## Action item
Work out how many lines of the material contain the string "portofoliul"; the answer is that number only.

___ Given records ___

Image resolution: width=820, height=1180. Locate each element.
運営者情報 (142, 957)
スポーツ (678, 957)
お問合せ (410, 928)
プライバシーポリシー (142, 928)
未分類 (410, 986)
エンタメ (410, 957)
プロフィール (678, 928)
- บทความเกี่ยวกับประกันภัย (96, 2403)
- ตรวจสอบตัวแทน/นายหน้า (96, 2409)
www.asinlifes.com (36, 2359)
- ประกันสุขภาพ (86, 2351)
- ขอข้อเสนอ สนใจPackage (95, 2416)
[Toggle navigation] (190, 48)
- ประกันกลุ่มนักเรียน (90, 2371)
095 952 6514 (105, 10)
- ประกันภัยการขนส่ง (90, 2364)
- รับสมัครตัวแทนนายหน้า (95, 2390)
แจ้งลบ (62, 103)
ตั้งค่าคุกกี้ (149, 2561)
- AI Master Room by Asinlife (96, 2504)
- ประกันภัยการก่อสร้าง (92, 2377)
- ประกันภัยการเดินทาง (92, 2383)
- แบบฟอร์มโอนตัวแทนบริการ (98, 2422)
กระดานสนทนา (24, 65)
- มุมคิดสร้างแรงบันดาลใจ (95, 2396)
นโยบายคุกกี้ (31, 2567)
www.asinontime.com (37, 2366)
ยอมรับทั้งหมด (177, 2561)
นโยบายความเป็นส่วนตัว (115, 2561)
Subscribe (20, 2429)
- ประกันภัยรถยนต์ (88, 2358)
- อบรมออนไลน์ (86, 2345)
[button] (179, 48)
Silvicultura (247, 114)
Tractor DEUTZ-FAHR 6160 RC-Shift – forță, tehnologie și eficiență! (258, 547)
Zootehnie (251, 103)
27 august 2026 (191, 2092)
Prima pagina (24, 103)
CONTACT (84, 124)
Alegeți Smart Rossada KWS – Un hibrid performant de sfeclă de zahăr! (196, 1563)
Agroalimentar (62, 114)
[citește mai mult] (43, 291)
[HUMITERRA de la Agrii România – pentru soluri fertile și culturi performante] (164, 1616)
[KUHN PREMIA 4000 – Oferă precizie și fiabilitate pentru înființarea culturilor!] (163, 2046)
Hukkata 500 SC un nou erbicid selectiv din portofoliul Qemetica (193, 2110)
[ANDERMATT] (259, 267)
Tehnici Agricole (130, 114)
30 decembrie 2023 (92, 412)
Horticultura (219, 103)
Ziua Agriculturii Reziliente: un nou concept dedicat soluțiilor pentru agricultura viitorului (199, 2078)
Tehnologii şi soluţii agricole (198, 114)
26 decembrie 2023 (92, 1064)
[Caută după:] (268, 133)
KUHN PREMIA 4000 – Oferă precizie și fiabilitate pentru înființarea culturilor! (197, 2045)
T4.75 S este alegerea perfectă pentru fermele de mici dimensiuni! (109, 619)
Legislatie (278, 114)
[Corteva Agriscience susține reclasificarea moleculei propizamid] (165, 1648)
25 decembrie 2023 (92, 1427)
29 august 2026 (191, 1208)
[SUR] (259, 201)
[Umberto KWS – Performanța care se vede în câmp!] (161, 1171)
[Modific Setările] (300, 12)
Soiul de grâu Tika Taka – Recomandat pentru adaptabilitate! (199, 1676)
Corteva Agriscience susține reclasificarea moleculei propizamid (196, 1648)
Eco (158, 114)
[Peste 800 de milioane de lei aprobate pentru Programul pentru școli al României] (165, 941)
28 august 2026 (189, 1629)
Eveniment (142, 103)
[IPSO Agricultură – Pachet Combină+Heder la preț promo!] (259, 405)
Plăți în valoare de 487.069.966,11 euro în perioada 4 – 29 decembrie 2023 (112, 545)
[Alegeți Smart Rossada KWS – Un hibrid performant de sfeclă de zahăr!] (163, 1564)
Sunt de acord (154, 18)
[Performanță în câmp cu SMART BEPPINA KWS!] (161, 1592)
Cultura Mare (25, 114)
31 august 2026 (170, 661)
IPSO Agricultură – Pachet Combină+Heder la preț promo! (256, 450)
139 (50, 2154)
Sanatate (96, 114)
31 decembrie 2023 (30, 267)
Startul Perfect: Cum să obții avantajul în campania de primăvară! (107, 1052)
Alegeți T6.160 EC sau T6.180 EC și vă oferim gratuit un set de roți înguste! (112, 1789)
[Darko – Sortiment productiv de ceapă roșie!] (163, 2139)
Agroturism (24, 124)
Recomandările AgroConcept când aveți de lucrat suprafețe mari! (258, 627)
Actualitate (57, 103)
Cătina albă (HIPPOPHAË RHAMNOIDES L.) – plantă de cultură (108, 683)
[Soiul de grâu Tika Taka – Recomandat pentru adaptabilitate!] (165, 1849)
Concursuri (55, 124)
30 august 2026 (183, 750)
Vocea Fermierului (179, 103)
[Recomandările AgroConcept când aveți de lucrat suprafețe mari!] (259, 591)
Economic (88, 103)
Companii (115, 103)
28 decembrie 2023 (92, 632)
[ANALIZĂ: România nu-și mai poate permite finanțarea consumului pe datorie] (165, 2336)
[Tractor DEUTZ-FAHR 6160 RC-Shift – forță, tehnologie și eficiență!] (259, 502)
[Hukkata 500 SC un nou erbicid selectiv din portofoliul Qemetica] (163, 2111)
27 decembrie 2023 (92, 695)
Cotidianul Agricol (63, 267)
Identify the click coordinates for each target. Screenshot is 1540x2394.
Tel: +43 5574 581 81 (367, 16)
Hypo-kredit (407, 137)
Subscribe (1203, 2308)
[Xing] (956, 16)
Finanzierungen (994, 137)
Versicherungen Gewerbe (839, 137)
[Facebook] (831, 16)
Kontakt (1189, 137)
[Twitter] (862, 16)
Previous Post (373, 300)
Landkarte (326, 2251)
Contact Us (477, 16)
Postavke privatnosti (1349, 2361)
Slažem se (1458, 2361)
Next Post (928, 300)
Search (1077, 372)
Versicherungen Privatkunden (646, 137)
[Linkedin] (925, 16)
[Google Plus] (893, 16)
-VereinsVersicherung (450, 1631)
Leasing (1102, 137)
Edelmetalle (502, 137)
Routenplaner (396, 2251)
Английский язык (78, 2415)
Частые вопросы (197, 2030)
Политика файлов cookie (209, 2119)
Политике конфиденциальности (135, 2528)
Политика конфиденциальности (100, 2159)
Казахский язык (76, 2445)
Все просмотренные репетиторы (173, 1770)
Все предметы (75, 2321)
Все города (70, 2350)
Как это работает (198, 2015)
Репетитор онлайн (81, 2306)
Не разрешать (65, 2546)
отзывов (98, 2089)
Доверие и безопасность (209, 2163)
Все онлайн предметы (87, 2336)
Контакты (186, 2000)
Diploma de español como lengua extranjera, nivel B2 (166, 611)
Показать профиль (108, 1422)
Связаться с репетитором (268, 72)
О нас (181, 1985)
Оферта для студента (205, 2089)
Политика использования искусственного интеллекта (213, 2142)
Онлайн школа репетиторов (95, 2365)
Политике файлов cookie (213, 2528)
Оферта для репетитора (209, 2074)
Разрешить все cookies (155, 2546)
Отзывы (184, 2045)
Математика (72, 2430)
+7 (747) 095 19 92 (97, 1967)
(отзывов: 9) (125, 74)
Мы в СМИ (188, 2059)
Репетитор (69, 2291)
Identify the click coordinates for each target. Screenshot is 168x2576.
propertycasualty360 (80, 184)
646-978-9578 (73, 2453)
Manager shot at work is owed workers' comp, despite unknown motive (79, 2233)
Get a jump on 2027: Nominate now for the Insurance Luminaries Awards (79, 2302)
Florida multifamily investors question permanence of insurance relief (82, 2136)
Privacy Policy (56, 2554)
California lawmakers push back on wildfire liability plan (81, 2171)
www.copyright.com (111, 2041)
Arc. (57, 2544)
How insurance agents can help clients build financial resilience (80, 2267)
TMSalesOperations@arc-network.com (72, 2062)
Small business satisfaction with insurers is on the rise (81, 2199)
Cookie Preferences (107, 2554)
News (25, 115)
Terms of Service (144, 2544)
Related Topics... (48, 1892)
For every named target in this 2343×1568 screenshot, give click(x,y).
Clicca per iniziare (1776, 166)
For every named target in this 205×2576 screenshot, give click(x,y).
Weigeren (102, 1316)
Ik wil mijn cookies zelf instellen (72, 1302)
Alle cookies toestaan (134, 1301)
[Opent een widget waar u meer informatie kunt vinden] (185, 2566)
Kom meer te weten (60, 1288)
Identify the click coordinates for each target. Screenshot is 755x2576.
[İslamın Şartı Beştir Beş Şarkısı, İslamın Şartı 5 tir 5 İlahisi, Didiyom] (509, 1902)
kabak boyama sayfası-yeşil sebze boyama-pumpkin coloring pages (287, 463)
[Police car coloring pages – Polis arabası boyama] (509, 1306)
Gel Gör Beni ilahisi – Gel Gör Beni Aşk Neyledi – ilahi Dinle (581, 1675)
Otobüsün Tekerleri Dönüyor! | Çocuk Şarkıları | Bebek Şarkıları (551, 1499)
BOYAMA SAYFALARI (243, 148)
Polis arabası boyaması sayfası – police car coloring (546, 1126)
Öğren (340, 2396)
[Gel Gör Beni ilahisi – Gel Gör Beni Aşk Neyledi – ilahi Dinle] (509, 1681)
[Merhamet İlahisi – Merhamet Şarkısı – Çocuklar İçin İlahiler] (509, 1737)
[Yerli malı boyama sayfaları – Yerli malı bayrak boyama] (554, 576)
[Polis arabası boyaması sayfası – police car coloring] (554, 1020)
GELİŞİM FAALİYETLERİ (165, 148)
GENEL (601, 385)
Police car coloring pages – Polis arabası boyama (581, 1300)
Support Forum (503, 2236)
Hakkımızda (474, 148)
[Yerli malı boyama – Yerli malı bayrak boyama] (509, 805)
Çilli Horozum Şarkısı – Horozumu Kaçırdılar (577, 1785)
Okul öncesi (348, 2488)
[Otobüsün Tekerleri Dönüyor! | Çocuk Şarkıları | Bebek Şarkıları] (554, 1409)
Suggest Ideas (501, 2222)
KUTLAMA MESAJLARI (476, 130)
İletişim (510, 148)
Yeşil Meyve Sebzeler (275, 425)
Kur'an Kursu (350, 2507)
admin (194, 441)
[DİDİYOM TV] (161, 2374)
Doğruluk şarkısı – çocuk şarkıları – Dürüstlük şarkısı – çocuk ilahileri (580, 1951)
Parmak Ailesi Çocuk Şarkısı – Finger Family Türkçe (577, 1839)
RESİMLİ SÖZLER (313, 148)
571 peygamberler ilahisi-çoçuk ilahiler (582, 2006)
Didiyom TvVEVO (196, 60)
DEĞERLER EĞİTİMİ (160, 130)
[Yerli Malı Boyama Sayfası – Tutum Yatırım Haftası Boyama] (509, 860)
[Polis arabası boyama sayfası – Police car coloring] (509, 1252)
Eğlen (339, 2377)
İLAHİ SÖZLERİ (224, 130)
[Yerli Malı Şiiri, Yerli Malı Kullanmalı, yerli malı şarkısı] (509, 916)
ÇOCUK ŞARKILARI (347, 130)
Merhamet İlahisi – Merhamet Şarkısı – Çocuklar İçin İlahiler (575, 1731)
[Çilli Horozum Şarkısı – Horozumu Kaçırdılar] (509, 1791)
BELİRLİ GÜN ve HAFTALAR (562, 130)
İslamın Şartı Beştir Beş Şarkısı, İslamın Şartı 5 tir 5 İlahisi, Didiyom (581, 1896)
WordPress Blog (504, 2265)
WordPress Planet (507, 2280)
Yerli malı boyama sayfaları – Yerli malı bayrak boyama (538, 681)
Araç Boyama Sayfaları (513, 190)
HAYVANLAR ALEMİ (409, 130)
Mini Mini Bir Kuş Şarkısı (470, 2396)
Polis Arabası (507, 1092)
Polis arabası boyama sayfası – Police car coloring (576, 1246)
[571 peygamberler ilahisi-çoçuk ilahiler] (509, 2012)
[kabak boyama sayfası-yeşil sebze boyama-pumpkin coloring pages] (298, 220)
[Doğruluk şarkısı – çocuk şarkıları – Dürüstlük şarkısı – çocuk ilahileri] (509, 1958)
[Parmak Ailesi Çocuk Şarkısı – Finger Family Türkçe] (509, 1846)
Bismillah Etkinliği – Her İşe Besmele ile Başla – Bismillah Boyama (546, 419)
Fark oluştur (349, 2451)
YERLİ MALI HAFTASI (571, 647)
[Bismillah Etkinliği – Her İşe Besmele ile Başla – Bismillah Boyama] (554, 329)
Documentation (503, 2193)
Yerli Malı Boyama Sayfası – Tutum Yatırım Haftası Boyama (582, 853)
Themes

___

## Solution for this exercise
2